Don't sugarcoat it. Say what you think!!!


----------



## Ronnie T (Mar 3, 2011)

I think Christ would be disappointed with me if I claimed association with those jokesters.
I can call myself a mop, but that doesn't make me a mop.
I can call myself a Christian, but that doesn't make me a Christian.

Now, obviously, ham is an expert in knowing and pointing out what is the worst of Christianity so he surely wouldn't want to lose this one.  But ham is no different than the liberal journalist who feed of things such as this.

That group of people have no part of Jesus Christ living in them.
I don't care if they got an ID that says otherwise, or if they got it tattooed on their chest., they are not of God.

And "the" church needs to disfellowship them.


----------



## Randy (Mar 3, 2011)

Ronnie T said:


> And "the" church needs to disfellowship them.

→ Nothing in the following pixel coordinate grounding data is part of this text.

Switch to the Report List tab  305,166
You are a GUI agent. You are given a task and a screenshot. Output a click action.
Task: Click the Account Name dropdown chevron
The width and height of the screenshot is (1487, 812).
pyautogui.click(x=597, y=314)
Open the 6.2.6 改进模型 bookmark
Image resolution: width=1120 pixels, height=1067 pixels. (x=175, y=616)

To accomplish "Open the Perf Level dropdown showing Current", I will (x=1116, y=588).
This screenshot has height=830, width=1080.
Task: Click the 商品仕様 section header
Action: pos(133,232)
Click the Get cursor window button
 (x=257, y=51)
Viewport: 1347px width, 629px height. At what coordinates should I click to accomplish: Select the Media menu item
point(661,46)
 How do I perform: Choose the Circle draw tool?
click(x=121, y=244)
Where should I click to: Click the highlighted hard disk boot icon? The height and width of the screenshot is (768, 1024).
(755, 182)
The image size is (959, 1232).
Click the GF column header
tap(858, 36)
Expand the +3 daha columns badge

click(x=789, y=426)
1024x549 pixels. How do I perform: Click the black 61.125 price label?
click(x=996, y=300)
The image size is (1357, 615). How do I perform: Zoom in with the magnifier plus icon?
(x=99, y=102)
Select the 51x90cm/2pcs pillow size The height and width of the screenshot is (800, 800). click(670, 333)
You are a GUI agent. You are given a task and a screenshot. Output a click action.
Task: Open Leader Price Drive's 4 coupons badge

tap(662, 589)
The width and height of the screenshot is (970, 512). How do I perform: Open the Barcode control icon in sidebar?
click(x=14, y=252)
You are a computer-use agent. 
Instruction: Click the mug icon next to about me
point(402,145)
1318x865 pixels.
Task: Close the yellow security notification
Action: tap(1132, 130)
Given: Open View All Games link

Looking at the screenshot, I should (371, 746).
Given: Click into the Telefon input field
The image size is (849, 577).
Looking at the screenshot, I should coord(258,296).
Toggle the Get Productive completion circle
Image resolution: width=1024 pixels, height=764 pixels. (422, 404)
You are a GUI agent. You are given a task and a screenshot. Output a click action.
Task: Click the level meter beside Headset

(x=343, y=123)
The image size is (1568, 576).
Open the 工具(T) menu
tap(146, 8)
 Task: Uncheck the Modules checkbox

but they won't.  There are lots of churches that need disfellowshipping with but churches are very reluctant to do it.  They are too scared they will be called out as judging.


----------



## Keebs (Mar 3, 2011)

Nastytater said:


> As far as judging them to be Christians,I'm leaving that up too God to do...As far as Judging what they are doing,It's wrong in no matter how you look at it. I also heard that at this ceremony, Some Bikers held a wide birth away from the family so they could morn in peace...But you never hear about that happening.




Rumor had it that bunch was going to show up in Fitzgerald for a fallen soldier here, thankfully, they didn't show up!


----------



## formula1 (Mar 3, 2011)

*Re:*



Randy said:


> but they won't.  There are lots of churches that need disfellowshipping with but churches are very reluctant to do it.  They are too scared they will be called out as judging.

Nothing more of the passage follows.